Document text ->

Each experimental session lasted for 30 rounds. In every round, subjects were randomly matched in groups of four, were randomly assigned to be a person 1, person 2, person 3 or person X and were endowed with 140 monetary units (MU) each. In every round, a person X could decide whether or not to ‘steal’ part of the other three persons' endowments (we used the word ‘deduct’ in the instructions). Person X could refrain from stealing and gain 0 MU or steal 70 MU from each of the other persons (i.e. 0 MU or 3 × 70 MU = 210 MU, respectively), and this amount was added to person X's account. Only if person X decided to steal, the other three persons could decide independently whether to reclaim their money from person X. They could do this by clicking on the corresponding areas on their decision field labelled ‘up’ and ‘down’. If at least one of the three chose ‘up’, person X's account was reduced back to 140 MU, and each of the other three persons' accounts amounted to 140 MU again. However, each person that chose ‘up’ was charged a certain amount for this decision. There was no charge for choosing ‘down’, but if all three persons chose ‘down’, the amount that person X had stolen from their accounts was not reclaimed—the three persons thus faced a VOD.

In the first and the second experimental condition, the amount a person was charged for choosing ‘up’ was 30 MU (symmetric). In the third experimental condition, only person 2 was charged 30 MU for choosing ‘up’ and person 1 and person 3 were charged 40 MU (asymmetric). Moreover, the experiment had two parts. In the first part (rounds 1–15), there was no penalty for person X if one of the other three persons chose ‘up’ (no penalty). However, in the second part (rounds 16–30), the account of person X was reduced by an additional amount if at least one of the other three persons chose ‘up’. In the first condition, the penalty was 120 MU (high penalty). In the second and the third condition, the penalty was 40 MU (low penalty). Person X was penalized by these amounts, irrespective of whether one, two or all three of the other persons chose ‘up’. If all three persons chose ‘down’, the stolen amount was not reclaimed and person X was not penalized. Hence, only in the second part of the experiment does ‘reclaiming’ correspond to the standard notion of punishment, where both the punisher and the punished incur a cost from punishment. The first part of the experiment, with punishment being costly only for the punisher, mainly serves as a control condition that allows us to disentangle the effects the two types of punishment costs have on first- and second-order cooperation. Table 1 summarizes the experimental design.

Table 1.

Experimental design. 100 MU correspond CHF 1. The benefit from reclaiming the money stolen by person X is UiKi and corresponds to a net loss relative to the status quo, where person X does not steal. The benefit from not making a reclaim is either Ui or zero, depending on whether at least one other person makes a reclaim or not, respectively (see the electronic supplementary material for detailed predictions).

symmetric: Ui = 70 MU,
Ki = 30 MU
symmetric: Ui = 70 MU,
Ki = 30 MU
asymmetric: Ui = 70 MU,
K1,3 = 40 MU, K2 = 30 MU
part 1 (rounds 1–15) no penalty no penalty no penalty
part 2 (rounds 16–30) high penalty (120 MU) low penalty (40 MU) low penalty (40 MU)

Collected material ->

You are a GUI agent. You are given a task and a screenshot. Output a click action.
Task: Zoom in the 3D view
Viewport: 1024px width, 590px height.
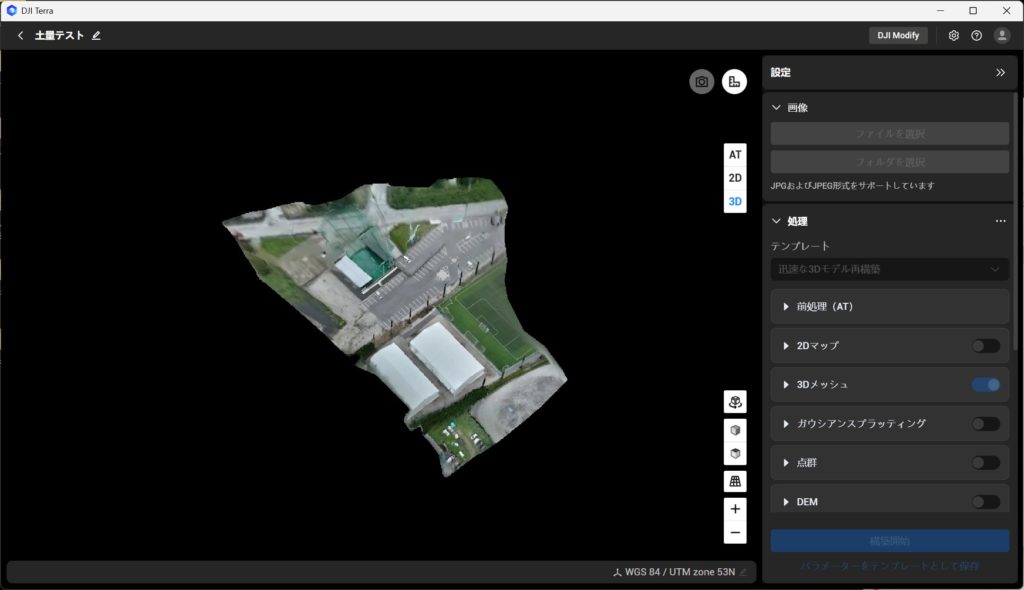[735, 509]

Written tasks ->
**1.** According to the experiment description, what penalty did person X face in the second part of the first condition?
**2.** Translate this sentence from the experiment description into Spanish: "However, each person that chose ‘up’ was charged a certain amount for this decision."
**3.** List every role that the experiment description says subjects could be randomly assigned to in each round.
The data are not needed here.

Written responses ->
**1.** 120 MU.

**2.** Sin embargo, a cada persona que eligió ‘up’ se le cobró una cierta cantidad por esta decisión.

**3.**
- person 1
- person 2
- person 3
- person X